**** SUPPLIED MATERIAL ****
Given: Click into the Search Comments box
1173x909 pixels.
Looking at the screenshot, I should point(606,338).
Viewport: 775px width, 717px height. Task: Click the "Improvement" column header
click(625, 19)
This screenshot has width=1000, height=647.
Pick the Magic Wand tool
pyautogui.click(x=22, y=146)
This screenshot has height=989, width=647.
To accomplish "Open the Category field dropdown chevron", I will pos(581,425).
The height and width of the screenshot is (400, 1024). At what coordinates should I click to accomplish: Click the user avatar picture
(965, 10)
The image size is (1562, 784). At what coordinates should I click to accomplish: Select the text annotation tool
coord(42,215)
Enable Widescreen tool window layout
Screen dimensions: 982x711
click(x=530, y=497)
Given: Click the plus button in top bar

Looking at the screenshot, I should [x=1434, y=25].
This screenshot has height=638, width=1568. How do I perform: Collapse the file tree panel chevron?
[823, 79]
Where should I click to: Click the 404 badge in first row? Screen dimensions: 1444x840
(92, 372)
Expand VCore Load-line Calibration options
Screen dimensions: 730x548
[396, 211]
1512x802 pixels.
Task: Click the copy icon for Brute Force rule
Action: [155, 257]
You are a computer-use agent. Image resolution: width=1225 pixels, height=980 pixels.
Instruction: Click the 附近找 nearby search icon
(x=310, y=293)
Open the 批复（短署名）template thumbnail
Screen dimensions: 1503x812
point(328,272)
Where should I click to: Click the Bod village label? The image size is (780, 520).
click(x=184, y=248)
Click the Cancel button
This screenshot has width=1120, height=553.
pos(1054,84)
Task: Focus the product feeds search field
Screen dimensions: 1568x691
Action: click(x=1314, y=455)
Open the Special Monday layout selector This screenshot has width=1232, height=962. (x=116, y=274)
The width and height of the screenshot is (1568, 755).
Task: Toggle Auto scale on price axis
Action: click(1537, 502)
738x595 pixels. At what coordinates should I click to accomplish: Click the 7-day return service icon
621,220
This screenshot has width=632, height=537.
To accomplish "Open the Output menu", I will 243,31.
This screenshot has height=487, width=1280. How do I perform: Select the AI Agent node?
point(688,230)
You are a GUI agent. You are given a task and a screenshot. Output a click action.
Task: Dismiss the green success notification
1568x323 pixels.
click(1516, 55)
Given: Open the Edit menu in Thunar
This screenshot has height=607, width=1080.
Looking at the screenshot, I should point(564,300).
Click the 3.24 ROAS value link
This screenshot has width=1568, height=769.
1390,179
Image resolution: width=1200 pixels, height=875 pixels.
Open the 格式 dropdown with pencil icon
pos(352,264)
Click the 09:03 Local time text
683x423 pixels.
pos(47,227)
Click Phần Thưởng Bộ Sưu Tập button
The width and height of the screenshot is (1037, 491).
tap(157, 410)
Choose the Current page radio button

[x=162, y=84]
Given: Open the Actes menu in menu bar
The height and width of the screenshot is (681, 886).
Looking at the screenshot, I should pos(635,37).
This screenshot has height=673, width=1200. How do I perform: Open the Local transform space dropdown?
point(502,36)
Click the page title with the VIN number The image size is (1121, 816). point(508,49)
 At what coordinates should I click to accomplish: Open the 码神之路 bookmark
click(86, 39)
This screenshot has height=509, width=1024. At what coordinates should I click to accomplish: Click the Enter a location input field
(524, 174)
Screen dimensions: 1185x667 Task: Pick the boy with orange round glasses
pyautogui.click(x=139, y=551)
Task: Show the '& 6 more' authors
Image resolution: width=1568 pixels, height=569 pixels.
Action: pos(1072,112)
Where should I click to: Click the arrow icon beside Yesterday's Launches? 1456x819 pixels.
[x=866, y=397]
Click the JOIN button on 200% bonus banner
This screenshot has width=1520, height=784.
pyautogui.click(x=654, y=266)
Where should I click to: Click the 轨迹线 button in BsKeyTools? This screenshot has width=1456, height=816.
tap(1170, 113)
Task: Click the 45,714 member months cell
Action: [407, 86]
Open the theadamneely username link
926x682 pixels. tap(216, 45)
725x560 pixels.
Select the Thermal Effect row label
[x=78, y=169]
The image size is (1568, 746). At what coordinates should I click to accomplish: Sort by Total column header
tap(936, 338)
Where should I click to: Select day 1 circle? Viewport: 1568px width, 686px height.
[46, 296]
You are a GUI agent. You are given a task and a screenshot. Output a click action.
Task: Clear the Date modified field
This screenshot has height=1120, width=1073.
****
* GOAL
Copy the records above line for line, without changing anything.

* EXERCISE SOLUTION
Given: Click into the Search Comments box
1173x909 pixels.
Looking at the screenshot, I should point(606,338).
Viewport: 775px width, 717px height. Task: Click the "Improvement" column header
click(625, 19)
This screenshot has width=1000, height=647.
Pick the Magic Wand tool
pyautogui.click(x=22, y=146)
This screenshot has height=989, width=647.
To accomplish "Open the Category field dropdown chevron", I will pos(581,425).
The height and width of the screenshot is (400, 1024). At what coordinates should I click to accomplish: Click the user avatar picture
(965, 10)
The image size is (1562, 784). At what coordinates should I click to accomplish: Select the text annotation tool
coord(42,215)
Enable Widescreen tool window layout
Screen dimensions: 982x711
click(x=530, y=497)
Given: Click the plus button in top bar

Looking at the screenshot, I should [x=1434, y=25].
This screenshot has height=638, width=1568. How do I perform: Collapse the file tree panel chevron?
[823, 79]
Where should I click to: Click the 404 badge in first row? Screen dimensions: 1444x840
(92, 372)
Expand VCore Load-line Calibration options
Screen dimensions: 730x548
[396, 211]
1512x802 pixels.
Task: Click the copy icon for Brute Force rule
Action: [155, 257]
You are a computer-use agent. Image resolution: width=1225 pixels, height=980 pixels.
Instruction: Click the 附近找 nearby search icon
(x=310, y=293)
Open the 批复（短署名）template thumbnail
Screen dimensions: 1503x812
point(328,272)
Where should I click to: Click the Bod village label? The image size is (780, 520).
click(x=184, y=248)
Click the Cancel button
This screenshot has width=1120, height=553.
pos(1054,84)
Task: Focus the product feeds search field
Screen dimensions: 1568x691
Action: click(x=1314, y=455)
Open the Special Monday layout selector This screenshot has width=1232, height=962. (x=116, y=274)
The width and height of the screenshot is (1568, 755).
Task: Toggle Auto scale on price axis
Action: click(1537, 502)
738x595 pixels. At what coordinates should I click to accomplish: Click the 7-day return service icon
621,220
This screenshot has width=632, height=537.
To accomplish "Open the Output menu", I will 243,31.
This screenshot has height=487, width=1280. How do I perform: Select the AI Agent node?
point(688,230)
You are a GUI agent. You are given a task and a screenshot. Output a click action.
Task: Dismiss the green success notification
1568x323 pixels.
click(1516, 55)
Given: Open the Edit menu in Thunar
This screenshot has height=607, width=1080.
Looking at the screenshot, I should point(564,300).
Click the 3.24 ROAS value link
This screenshot has width=1568, height=769.
1390,179
Image resolution: width=1200 pixels, height=875 pixels.
Open the 格式 dropdown with pencil icon
pos(352,264)
Click the 09:03 Local time text
683x423 pixels.
pos(47,227)
Click Phần Thưởng Bộ Sưu Tập button
The width and height of the screenshot is (1037, 491).
tap(157, 410)
Choose the Current page radio button

[x=162, y=84]
Given: Open the Actes menu in menu bar
The height and width of the screenshot is (681, 886).
Looking at the screenshot, I should pos(635,37).
This screenshot has height=673, width=1200. How do I perform: Open the Local transform space dropdown?
point(502,36)
Click the page title with the VIN number The image size is (1121, 816). point(508,49)
 At what coordinates should I click to accomplish: Open the 码神之路 bookmark
click(86, 39)
This screenshot has height=509, width=1024. At what coordinates should I click to accomplish: Click the Enter a location input field
(524, 174)
Screen dimensions: 1185x667 Task: Pick the boy with orange round glasses
pyautogui.click(x=139, y=551)
Task: Show the '& 6 more' authors
Image resolution: width=1568 pixels, height=569 pixels.
Action: pos(1072,112)
Where should I click to: Click the arrow icon beside Yesterday's Launches? 1456x819 pixels.
[x=866, y=397]
Click the JOIN button on 200% bonus banner
This screenshot has width=1520, height=784.
pyautogui.click(x=654, y=266)
Where should I click to: Click the 轨迹线 button in BsKeyTools? This screenshot has width=1456, height=816.
tap(1170, 113)
Task: Click the 45,714 member months cell
Action: [407, 86]
Open the theadamneely username link
926x682 pixels. tap(216, 45)
725x560 pixels.
Select the Thermal Effect row label
[x=78, y=169]
The image size is (1568, 746). At what coordinates should I click to accomplish: Sort by Total column header
tap(936, 338)
Where should I click to: Select day 1 circle? Viewport: 1568px width, 686px height.
[46, 296]
You are a GUI agent. You are given a task and a screenshot. Output a click action.
Task: Clear the Date modified field
This screenshot has height=1120, width=1073.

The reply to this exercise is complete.